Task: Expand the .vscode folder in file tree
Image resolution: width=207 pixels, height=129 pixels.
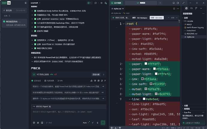Action: tap(188, 21)
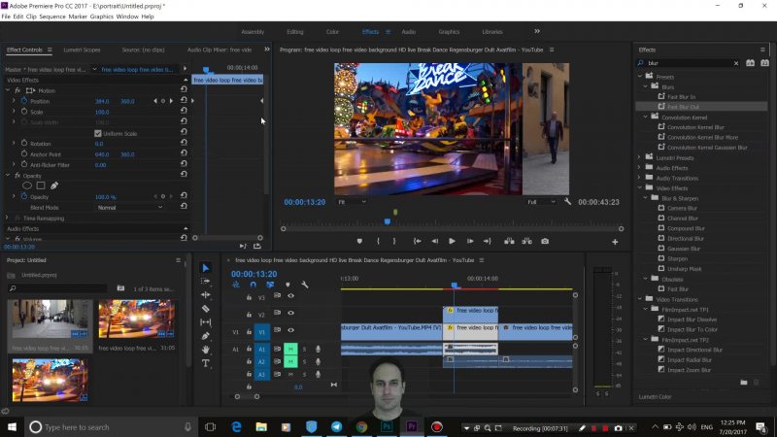777x437 pixels.
Task: Toggle mute on audio track A1
Action: point(289,349)
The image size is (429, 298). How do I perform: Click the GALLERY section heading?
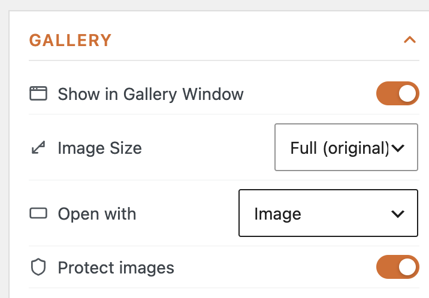coord(70,41)
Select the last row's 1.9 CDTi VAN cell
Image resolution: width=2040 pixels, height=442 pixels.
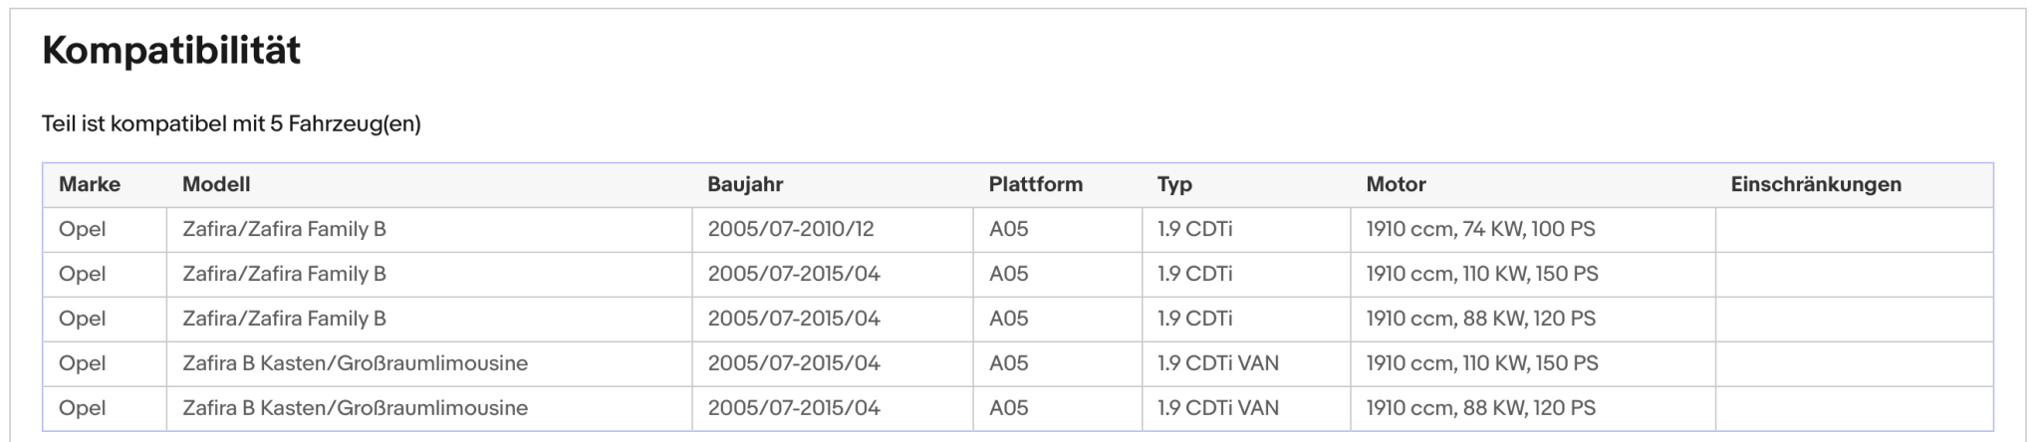click(1246, 408)
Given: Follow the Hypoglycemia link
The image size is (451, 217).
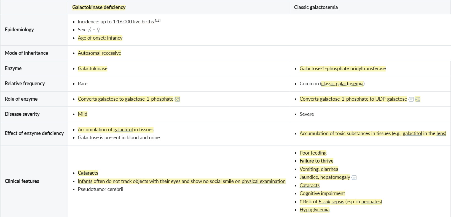Looking at the screenshot, I should (x=315, y=210).
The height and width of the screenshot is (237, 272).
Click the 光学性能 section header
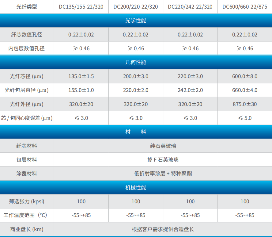coord(136,21)
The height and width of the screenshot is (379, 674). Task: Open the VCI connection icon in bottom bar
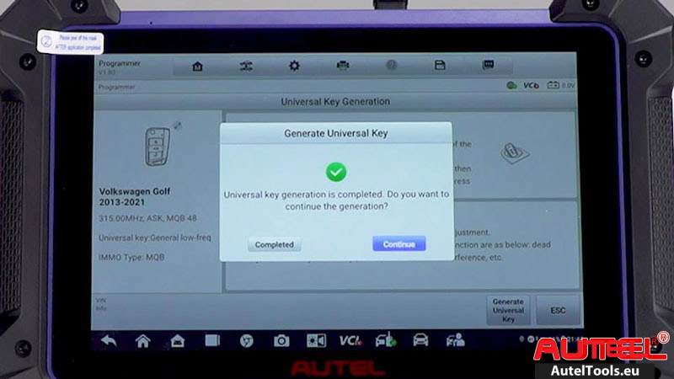coord(350,340)
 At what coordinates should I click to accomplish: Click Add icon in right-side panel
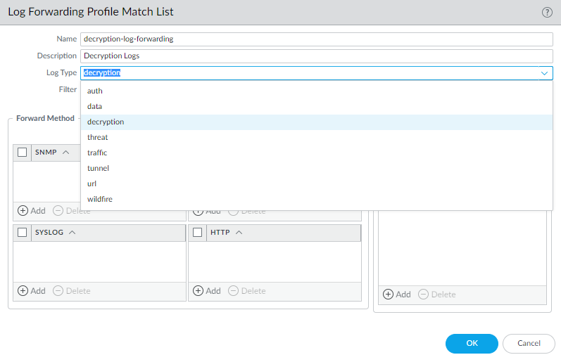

════════════════

| TASK TO COMPLETE |
Please give back an exact copy of the entries above from their first line through the line containing "Given: Follow the Hypoglycemia link", leaving the pictures aside.

| SOLUTION BELOW |
Task: Expand the .vscode folder in file tree
Image resolution: width=207 pixels, height=129 pixels.
Action: tap(188, 21)
777x437 pixels.
Task: Toggle mute on audio track A1
Action: point(289,349)
The image size is (429, 298). How do I perform: Click the GALLERY section heading?
coord(70,41)
Select the last row's 1.9 CDTi VAN cell
Image resolution: width=2040 pixels, height=442 pixels.
click(1246, 408)
Given: Follow the Hypoglycemia link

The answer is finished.